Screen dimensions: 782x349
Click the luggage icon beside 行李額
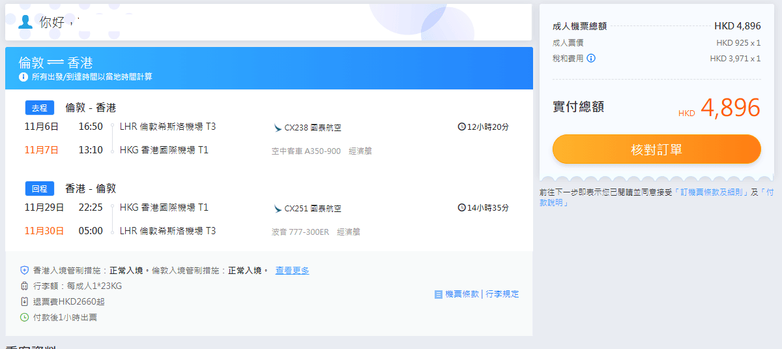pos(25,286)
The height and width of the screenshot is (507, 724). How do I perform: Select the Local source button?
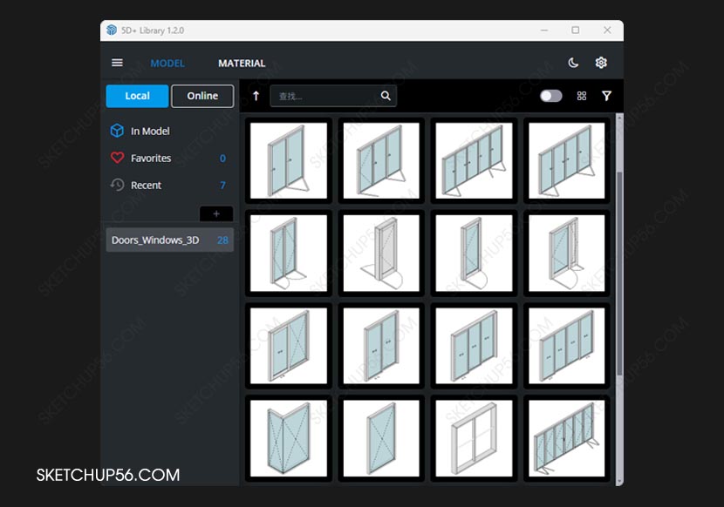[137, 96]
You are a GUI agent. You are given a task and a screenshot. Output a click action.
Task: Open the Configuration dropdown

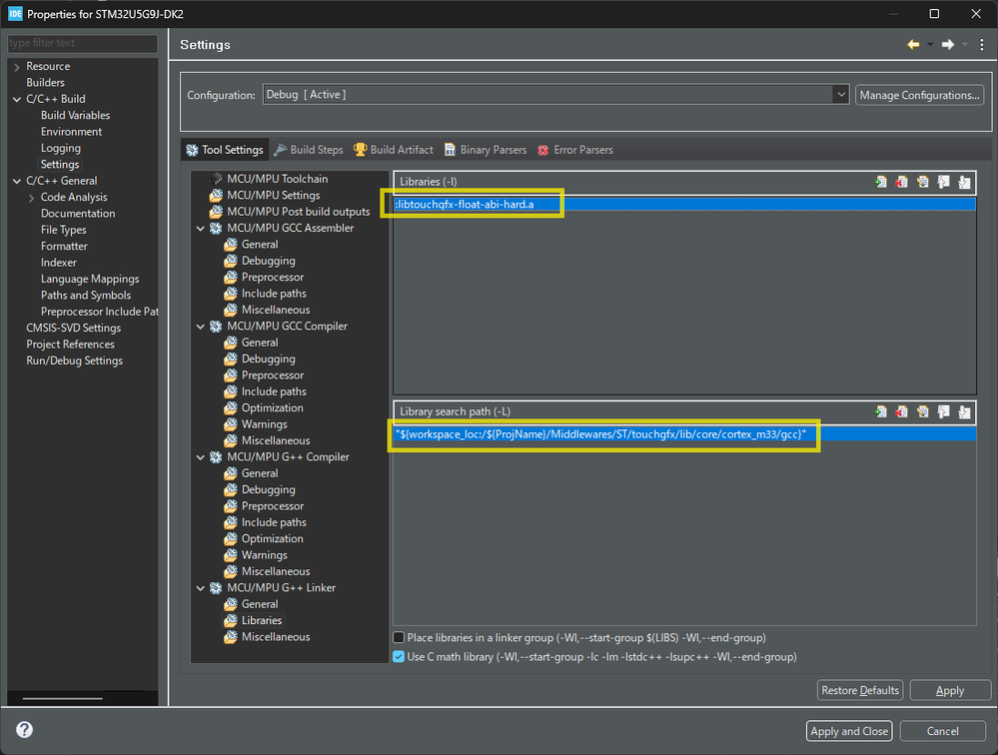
————
:: ASSIGNMENT ::
Set down exactly the lines between the one with "Click the luggage icon beside 行李額" and the last line of the material above, both included, but none of the pictures.

:: REPLY ::
Click the luggage icon beside 行李額
pos(25,286)
The height and width of the screenshot is (507, 724). How do I perform: Select the Local source button?
[137, 96]
You are a GUI agent. You are given a task and a screenshot. Output a click action.
Task: Open the Configuration dropdown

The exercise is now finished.